WASHINGTON: Regimes that choke off citizens’ access to the internet to try to quash pro-democracy movements in the Arab world are running scared and fighting a losing battle, a US diplomat said Wednesday.
"These are the acts of governments that fear their own people," Assistant Secretary of State for Human Rights Michael Posner said at a forum that looked at the key role new technologies have played in the drive for democracy in the Arab world.
"In cracking down on the internet, they expose their own lack of legitimacy," Posner said, using language similar to that used in recent days by the White House and Secretary of State Hillary Clinton to describe President Bashar Al-Assad of Syria.
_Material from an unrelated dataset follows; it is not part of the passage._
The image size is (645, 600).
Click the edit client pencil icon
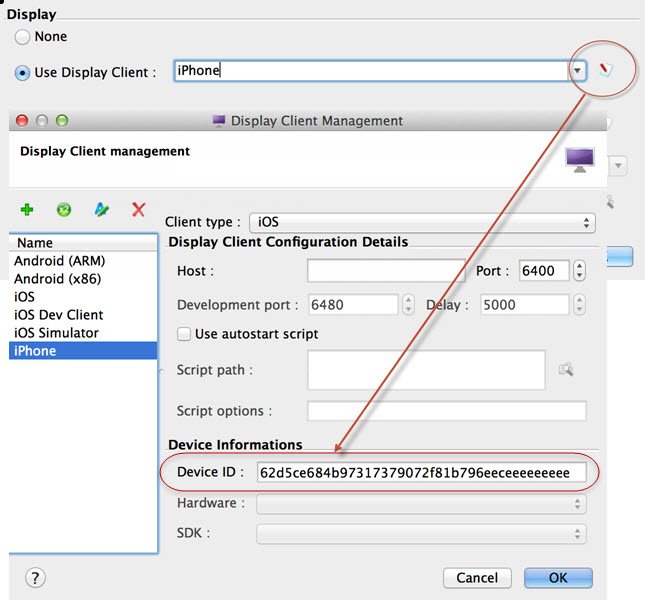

Syrian security forces have cracked down violently on pro-democracy demonstrators, killing more than 1,300 civilians, activists have said on their Facebook page, which is one of the pro-democracy movement’s main links to the outside world.
The Assad regime has barred foreign journalists from entering Syria to report on the four-month-old uprising and last month choked off the Internet.
But anti-Assad activists have reported regularly to the outside world via Facebook and YouTube about the situation in Syria.
"Free speech… is harder than ever to suppress in the digital age," and regimes that target new technology as they try to cling to power are fighting the wrong fight, Posner said.
"After all, Facebook does not foment dissent; people do," he told a packed meeting room at the New America Foundation in Washington.
"Don’t shoot the instant messenger. Instead, address the underlying grievances of the people – the corruption, the abuse of power, the environmental degradation, the lack of economic and political opportunity, the daily affronts to dignity by indifferent authorities," Posner said.
"It is this quest for dignity that has prompted so many young people to walk away from their keyboards and into the streets to demand their chance to build a better future," he said.